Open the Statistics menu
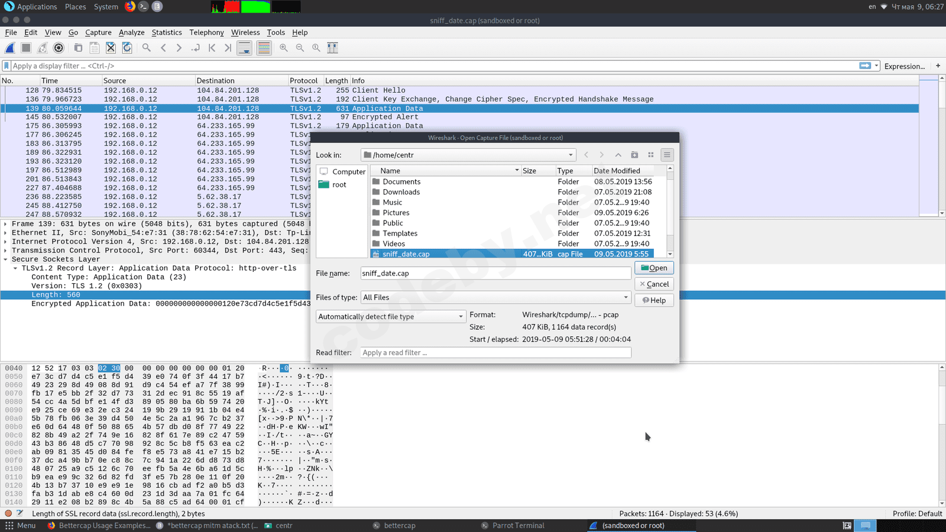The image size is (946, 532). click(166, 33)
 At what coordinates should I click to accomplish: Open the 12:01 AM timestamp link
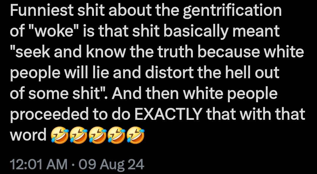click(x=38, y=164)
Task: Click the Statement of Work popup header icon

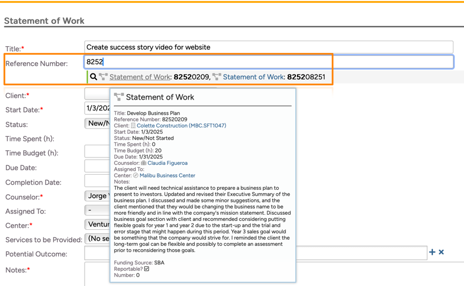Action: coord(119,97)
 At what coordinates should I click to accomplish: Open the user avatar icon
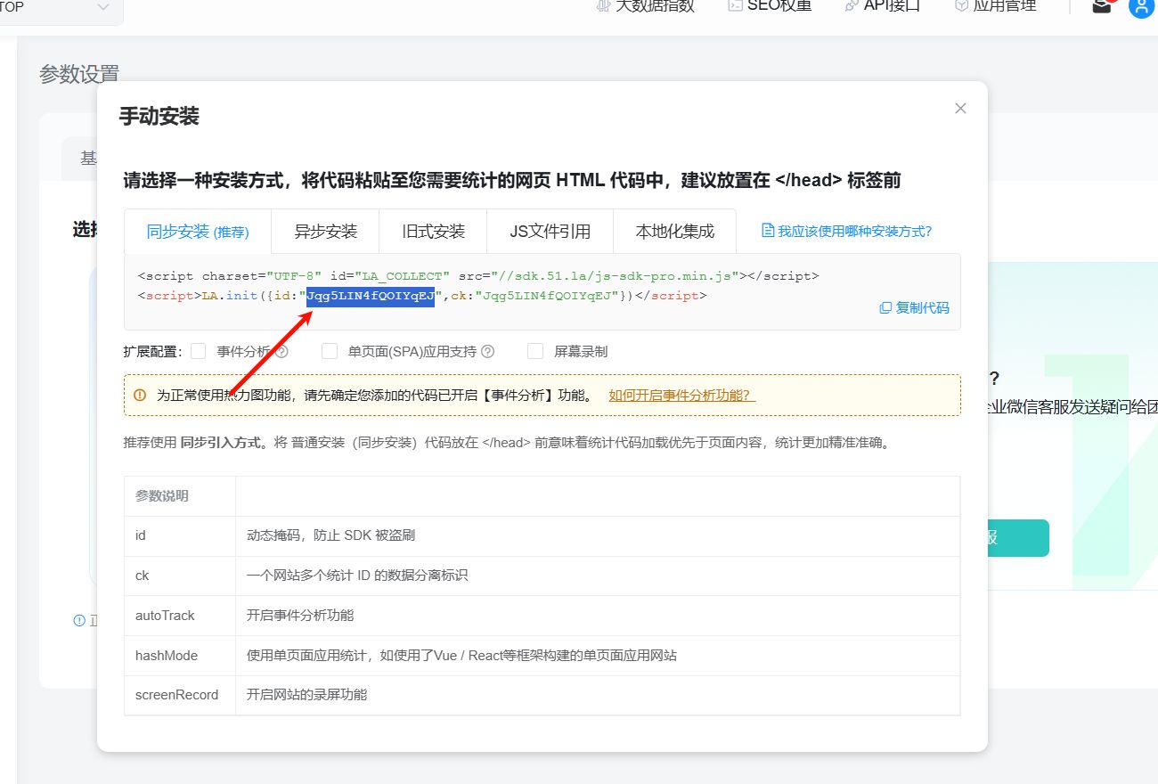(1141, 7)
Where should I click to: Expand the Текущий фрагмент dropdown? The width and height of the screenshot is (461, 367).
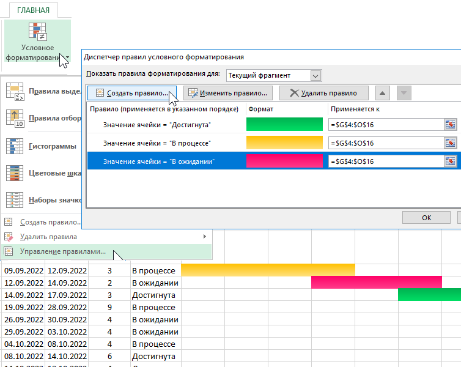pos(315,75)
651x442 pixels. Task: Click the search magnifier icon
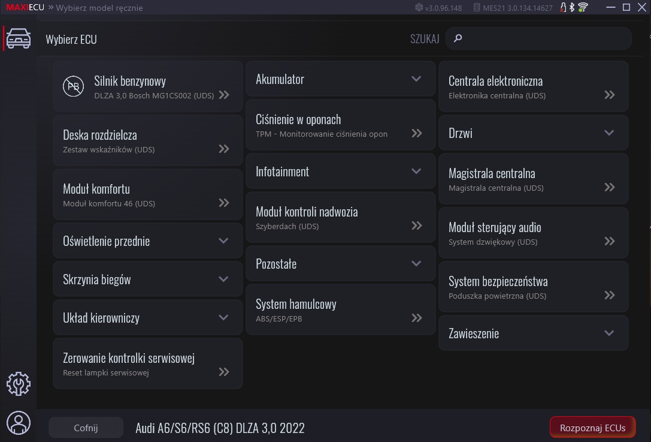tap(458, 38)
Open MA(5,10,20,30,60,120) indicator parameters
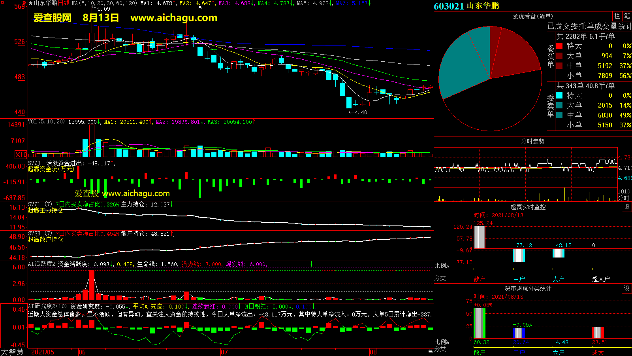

* [Work to be completed]: Please reproduce the lines above from the one containing "Where should I" through the final line, exactly and inclusively, leaving out each picture.

* [Reply to the task]:
Where should I click to: Expand the Текущий фрагмент dropdown? The width and height of the screenshot is (461, 367).
pos(315,75)
651x442 pixels. Task: Click the search magnifier icon
tap(458, 38)
Open MA(5,10,20,30,60,120) indicator parameters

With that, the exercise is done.